» **Travail à faire**:
A - Recopiez le passage du texte sur l'inflation qui commence par les mots « L’inflation, ou l’anti-croissance » et se termine par « pour la croissance. ».
B - Rédigez la suite du texte sur l'inflation et la croissance à partir de sa dernière phrase.

L’inflation, ou l’anti-croissance
La tolérance à l’égard de l’inflation, voire l’affirmation de ses vertus font, en France, partie des croyances de certains économistes. Cela tient sans doute au fait que l’inflation n’y est pas essentiellement un phénomène économique, mais une manifestation psychosociologique. Ainsi a-t-elle sa source dans des comportements dont chacun croit tirer profit, ce qui lui donne un caractère permanent ou chronique et explique la confiance souvent accordée à ses mérites. D’où un paradoxe : l’inflation a longtemps compté en France plus de défenseurs que de bénéficiaires. Si l’opinion est en train de changer, c’est parce qu’elle découvre enfin le danger que l’inflation présente pour la croissance.

» **Matériel**:
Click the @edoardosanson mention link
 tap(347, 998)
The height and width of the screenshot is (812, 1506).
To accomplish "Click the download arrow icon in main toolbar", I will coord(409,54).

» **Résultats dans l'ordre**:
A -
L’inflation, ou l’anti-croissance
La tolérance à l’égard de l’inflation, voire l’affirmation de ses vertus font, en France, partie des croyances de certains économistes. Cela tient sans doute au fait que l’inflation n’y est pas essentiellement un phénomène économique, mais une manifestation psychosociologique. Ainsi a-t-elle sa source dans des comportements dont chacun croit tirer profit, ce qui lui donne un caractère permanent ou chronique et explique la confiance souvent accordée à ses mérites. D’où un paradoxe : l’inflation a longtemps compté en France plus de défenseurs que de bénéficiaires. Si l’opinion est en train de changer, c’est parce qu’elle découvre enfin le danger que l’inflation présente pour la croissance.

B -
Celle dont traite Alain Chenicourt est l’inflation que l’on qualifie généralement de chronique, de permanente, de rampante ou encore de structurelle. Elle doit être distinguée de l’inflation conjoncturelle, due à des causes temporaires, encore qu’il y ait entre l’une et l’autre des liaisons importantes. Selon lui, la France continue de supporter, pour partie au moins, le poids d’un passé économique qui, par ses effets sur les prix, handicape sa croissance et rend son développement vulnérable malgré les progrès réalisés. En outre, se développent en France, comme dans d’autres pays industriels, les germes d’une véritable « société d’inflation », caractéristiques d’une économie qui est ou qui se croit postindustrielle, germes qui expliquent bon nombre d’aspects de l’inflation mondiale actuelle.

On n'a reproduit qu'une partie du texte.